What you will do:
Go through the material below and copy out each line that contains the word "Product".

Listed records:
[BEGIN]
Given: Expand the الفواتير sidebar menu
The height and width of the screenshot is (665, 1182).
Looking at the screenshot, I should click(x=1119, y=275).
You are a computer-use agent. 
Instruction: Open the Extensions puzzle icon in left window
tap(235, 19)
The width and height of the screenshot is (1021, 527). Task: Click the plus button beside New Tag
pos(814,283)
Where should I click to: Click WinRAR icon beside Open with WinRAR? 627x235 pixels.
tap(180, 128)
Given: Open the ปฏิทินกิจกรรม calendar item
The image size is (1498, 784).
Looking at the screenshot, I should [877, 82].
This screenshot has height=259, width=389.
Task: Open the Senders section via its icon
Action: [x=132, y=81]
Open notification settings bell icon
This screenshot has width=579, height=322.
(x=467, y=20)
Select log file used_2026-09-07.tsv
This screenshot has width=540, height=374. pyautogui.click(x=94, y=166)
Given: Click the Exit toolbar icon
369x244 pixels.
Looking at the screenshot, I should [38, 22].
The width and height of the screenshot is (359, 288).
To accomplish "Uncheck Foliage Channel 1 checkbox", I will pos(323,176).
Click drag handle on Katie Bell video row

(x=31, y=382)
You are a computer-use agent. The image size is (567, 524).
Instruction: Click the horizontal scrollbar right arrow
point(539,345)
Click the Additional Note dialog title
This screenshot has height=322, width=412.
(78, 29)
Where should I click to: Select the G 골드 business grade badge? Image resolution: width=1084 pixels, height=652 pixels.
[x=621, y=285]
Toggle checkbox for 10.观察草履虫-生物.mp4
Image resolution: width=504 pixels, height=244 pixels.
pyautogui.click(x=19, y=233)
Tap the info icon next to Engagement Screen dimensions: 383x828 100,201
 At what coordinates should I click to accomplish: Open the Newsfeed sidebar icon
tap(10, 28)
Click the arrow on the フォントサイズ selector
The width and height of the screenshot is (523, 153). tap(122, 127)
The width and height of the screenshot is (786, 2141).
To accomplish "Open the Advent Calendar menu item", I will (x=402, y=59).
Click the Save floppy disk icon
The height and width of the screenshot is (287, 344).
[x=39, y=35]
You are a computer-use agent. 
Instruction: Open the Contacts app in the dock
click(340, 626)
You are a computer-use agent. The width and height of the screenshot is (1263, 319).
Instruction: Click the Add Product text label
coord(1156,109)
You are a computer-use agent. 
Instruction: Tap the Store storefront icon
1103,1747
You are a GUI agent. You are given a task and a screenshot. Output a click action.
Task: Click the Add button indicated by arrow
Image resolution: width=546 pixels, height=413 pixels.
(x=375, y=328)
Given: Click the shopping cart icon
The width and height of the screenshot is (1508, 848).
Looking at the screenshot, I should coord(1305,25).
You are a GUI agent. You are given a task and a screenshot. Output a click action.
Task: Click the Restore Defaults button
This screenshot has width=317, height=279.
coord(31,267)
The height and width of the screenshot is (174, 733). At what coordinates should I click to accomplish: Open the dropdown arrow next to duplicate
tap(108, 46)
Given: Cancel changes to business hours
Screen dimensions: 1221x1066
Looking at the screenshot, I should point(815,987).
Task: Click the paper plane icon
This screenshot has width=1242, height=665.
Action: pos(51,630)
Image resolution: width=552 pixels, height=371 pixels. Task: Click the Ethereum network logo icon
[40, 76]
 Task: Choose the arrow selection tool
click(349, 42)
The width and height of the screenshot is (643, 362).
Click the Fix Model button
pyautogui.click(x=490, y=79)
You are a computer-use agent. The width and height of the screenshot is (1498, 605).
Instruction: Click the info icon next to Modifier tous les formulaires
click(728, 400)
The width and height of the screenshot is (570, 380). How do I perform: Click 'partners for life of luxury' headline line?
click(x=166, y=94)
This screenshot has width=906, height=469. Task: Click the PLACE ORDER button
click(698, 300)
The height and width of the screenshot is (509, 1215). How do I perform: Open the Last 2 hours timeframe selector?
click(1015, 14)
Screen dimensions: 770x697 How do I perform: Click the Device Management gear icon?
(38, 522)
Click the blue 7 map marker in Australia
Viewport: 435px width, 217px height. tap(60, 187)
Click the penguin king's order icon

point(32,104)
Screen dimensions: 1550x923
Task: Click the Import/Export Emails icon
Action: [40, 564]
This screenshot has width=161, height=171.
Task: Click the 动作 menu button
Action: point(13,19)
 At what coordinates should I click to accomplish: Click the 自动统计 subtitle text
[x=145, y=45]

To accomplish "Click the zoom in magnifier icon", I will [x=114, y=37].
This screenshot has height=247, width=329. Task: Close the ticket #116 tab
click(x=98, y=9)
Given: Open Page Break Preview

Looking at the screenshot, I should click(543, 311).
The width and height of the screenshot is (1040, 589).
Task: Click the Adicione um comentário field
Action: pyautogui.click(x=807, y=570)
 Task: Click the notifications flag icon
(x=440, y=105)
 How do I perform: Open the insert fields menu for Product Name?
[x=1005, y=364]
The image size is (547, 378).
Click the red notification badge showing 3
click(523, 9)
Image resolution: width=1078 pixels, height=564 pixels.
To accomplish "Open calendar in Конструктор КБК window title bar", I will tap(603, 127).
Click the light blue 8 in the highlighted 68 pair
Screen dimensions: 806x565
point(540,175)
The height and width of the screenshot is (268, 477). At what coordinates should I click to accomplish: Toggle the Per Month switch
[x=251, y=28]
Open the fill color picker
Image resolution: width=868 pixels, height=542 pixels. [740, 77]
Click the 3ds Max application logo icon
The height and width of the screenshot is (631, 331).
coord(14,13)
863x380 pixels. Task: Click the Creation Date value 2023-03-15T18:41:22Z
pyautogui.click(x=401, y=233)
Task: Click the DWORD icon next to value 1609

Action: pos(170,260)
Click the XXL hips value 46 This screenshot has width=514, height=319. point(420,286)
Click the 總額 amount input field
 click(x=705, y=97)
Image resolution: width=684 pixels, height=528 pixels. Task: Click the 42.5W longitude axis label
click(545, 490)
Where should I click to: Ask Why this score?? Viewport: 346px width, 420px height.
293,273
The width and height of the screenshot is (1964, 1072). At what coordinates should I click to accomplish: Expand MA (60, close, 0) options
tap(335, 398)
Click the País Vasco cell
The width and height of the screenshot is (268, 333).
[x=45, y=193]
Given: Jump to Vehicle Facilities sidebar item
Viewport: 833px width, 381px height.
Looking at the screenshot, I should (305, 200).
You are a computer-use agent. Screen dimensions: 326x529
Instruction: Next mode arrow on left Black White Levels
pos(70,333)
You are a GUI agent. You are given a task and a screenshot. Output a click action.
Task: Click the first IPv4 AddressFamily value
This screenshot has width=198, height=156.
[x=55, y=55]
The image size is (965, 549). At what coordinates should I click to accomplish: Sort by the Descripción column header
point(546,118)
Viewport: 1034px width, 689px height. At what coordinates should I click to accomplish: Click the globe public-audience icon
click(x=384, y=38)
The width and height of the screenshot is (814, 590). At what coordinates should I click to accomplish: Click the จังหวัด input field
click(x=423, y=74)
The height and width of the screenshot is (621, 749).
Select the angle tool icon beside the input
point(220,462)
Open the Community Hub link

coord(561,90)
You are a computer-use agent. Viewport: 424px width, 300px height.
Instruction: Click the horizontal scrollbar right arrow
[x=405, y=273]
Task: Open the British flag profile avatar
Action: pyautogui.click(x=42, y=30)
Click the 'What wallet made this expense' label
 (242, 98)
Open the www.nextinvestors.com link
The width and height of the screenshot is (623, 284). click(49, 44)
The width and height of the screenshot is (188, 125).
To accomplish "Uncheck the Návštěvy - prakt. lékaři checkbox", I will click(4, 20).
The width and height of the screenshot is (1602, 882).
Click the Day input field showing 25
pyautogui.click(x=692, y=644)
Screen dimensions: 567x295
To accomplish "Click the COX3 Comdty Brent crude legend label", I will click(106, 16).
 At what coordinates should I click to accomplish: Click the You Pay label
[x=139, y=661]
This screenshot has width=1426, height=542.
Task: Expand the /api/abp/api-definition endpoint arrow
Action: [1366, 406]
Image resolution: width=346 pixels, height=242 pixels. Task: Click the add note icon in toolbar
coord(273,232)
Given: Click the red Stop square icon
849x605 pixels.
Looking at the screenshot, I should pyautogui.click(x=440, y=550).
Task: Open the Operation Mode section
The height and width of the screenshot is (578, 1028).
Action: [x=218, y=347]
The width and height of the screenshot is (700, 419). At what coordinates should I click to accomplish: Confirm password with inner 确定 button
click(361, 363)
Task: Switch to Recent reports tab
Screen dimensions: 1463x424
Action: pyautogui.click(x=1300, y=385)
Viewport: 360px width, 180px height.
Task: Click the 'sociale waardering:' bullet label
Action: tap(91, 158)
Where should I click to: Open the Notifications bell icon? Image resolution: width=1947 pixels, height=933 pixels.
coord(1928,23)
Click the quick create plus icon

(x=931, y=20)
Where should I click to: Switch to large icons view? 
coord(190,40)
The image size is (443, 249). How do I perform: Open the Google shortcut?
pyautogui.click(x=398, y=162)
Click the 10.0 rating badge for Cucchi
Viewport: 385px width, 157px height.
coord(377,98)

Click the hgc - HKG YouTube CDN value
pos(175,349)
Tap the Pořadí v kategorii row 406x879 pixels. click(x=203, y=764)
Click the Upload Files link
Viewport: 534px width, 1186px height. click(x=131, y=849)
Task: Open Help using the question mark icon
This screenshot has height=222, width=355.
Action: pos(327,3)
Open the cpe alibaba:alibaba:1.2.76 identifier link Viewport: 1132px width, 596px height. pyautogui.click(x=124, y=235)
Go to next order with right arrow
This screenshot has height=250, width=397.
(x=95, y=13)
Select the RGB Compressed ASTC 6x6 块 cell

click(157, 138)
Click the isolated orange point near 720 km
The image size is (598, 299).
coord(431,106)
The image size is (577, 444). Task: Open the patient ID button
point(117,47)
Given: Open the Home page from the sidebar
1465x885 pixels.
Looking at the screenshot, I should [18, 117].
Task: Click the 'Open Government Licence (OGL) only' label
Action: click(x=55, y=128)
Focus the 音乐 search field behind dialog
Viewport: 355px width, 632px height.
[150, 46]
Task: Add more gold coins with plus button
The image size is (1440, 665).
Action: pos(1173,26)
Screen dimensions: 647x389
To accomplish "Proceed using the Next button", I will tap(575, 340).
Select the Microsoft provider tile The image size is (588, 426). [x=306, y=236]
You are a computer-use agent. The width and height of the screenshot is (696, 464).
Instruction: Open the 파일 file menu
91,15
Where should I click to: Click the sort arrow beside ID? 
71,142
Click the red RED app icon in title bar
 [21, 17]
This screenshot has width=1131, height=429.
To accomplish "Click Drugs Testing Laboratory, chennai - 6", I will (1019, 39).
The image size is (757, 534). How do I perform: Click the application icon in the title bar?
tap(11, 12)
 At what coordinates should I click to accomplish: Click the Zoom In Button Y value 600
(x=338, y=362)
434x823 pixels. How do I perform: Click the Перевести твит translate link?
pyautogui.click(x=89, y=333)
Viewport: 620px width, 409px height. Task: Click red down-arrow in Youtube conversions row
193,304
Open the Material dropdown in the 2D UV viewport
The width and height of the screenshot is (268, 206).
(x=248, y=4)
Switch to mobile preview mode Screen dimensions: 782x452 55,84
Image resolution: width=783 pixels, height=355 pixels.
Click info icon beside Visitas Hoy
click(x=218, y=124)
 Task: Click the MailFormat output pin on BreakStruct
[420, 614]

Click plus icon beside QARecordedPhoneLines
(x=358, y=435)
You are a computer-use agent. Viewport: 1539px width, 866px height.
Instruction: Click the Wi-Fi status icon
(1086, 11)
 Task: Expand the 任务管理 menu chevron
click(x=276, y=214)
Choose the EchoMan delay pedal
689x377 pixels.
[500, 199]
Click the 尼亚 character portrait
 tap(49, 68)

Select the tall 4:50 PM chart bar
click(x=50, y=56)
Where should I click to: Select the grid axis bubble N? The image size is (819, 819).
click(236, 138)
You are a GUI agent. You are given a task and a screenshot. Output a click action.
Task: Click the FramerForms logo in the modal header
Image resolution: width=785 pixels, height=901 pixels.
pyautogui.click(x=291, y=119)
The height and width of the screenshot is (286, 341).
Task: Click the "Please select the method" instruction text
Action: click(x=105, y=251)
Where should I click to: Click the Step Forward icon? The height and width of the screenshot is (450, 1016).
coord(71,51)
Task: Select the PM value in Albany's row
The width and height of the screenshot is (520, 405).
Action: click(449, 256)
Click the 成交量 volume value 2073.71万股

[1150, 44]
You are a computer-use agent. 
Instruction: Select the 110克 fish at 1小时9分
[END]
Exercise solution:
Instruction: Click the Add Product text label
 How do I perform: Open the insert fields menu for Product Name?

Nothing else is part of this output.